Margarida Pressburger, ativista, membro do Subcomitê de Prevenção à Tortura da ONU, ex-presidente da Comissão de Direitos Humanos da OAB-RJ e da OEA vê retrocesso no país. "Sou uma ativista dos Direitos Humanos. Hoje estou nas Nações Unidas, mas já passei por outros lugares, sempre atuando no mesmo sentido, fazendo o que sei e o que posso para que se cumpra a Declaração dos Direitos do Homem. Luto por igualdade. Essa é a minha bandeira. E a do Botafogo também". • Conte algo que não sei. Amo minha pátria e tenho muito orgulho de ser brasileira. Mas o Brasil nunca foi tão homofóbico, racista e machista quanto está sendo agora. Falo a partir de números e do nosso Congresso, de onde está vindo esse ódio que está contaminando toda a nação. Por outro lado, tenho uma esperança muito grande. Estou vendo cada vez mais jovens entrando na luta do ativismo. • Fale desse ódio que a senhora identifica no Congresso. Há uma parede fundamentalista, um bloqueio, um paredão. Tudo é proibido, tudo é pecado, crime. Isso vai incitando a derrubada das raízes afro-brasileiras, dos centros. Contamina tudo. A Liga das Escolas de Samba está pensando em desobrigar a Ala das Baianas, porque a maioria dessas senhoras está na igreja, não pode mais sair no carnaval. É uma lavagem cerebral pelo ódio, não pelo amor.
A homofobia está implantada no Congresso com alta propaganda. Tem uma coisa que me assustou muito nessas eleições. Quase meio milhão de pessoas elegeram Jair Bolsonaro. Vejo o Clube Militar voltando a se movimentar. Aquela passeata recente em São Paulo pedindo a volta da ditadura... Isso me assusta.
• Como começou sua trajetória nos Direitos Humanos?
Entrei para a faculdade em março de 1964 e me formei em dezembro de 1968. Cheguei com a ditadura e parti com o AI-5. Não tive formatura. Assim começou meu ativismo. Tive um irmão preso e torturado. Na Faculdade de Direito, todos os dias o Exército cercava o prédio. Tive amigos mortos. Depois, a ditadura se abrandou, mudou, e até hoje nós não temos o cumprimento da Declaração dos Direitos do Homem. Luto por isso.
• Quais as grandes questões dos Direitos Humanos no Brasil?

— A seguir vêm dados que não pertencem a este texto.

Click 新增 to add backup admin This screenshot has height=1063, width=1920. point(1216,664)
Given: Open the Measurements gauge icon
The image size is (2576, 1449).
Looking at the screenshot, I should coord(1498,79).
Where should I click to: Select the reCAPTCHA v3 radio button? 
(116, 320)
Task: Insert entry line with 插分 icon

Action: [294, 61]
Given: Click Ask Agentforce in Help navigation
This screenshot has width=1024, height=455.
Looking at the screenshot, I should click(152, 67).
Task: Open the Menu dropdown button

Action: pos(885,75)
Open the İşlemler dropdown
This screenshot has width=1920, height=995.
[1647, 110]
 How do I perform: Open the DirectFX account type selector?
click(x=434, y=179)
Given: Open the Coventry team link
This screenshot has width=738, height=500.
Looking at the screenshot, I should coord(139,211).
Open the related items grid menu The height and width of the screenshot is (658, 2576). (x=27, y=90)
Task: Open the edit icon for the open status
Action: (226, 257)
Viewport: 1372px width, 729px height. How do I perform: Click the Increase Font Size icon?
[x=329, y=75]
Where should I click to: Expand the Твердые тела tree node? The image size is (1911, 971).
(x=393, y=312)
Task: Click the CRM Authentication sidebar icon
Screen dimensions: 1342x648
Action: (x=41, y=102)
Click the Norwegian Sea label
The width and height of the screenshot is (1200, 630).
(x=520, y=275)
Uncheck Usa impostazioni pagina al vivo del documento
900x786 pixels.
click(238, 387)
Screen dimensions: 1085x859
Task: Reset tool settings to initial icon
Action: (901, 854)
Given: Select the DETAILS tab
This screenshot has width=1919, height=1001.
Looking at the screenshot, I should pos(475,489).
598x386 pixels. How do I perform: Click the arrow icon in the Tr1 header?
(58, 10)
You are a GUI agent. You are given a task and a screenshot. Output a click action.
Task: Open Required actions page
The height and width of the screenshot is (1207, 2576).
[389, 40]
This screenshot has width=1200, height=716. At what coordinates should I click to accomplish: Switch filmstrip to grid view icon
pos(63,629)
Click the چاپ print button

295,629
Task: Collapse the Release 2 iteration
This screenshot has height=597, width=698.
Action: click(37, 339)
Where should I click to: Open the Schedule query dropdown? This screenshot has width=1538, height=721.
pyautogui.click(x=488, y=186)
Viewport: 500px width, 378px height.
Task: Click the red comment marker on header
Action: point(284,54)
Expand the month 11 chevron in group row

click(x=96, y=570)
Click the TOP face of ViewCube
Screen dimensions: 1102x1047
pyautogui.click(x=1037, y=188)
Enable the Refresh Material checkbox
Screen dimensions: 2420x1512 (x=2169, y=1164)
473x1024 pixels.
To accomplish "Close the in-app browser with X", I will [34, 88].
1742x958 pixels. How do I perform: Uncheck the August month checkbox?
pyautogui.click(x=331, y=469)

Temos um descumprimento generalizado. A homofobia, a violência contra a mulher, em duas modalidades: a doméstica, coberta pela Lei Maria da Penha. A outra é um novo tipo do direito que está surgindo, o feminicídio, ou seja, o assassinato da mulher pelo fato de ser mulher. A desmilitarização das polícias, incluo aí os bombeiros, é uma questão central para se pensar os Direitos Humanos no Brasil.
• Porquê?
Está sendo aplicada às polícias militares a mesma cartilha das ditaduras. E há a corrupção. Teria que se acabar com a Polícia Militar e começar tudo de novo. Li no GLOBO sobre soldados que ganham R$ 2 mil e têm carros de R$ 100 mil.
• E a Comissão da Verdade?
Somos o único país latino-americano vindo de uma dita dura que não puniu seus torturadores. E não se fala do outro lado. O outro lado foi executado sem direito a defesa. Os mortos, desaparecidos e torturados não tiveram direito à defesa. Não teve outro lado, teve um lado: o do massacre. Massacraram aqueles que pensavam de forma diferente, sendo que a maioria muito jovem, na idade do ideal, do sonho.
• O que isto provocou, além do sofrimento físico e da perda de vidas humanas?
Mataram o sonho dos jovens à força dos tanques. Não acho justo torturadores aposentados receberem seus soldos. Não há crime de tortura prescritível. O Brasil assina vários pactos entre as Nações Unidas e em todos eles a tortura é tida como crime imprescritível. Não falo em prender sumariamente todos os coronéis da época. Falo em julgamento mesmo. Provas. Com amplo direito de defesa.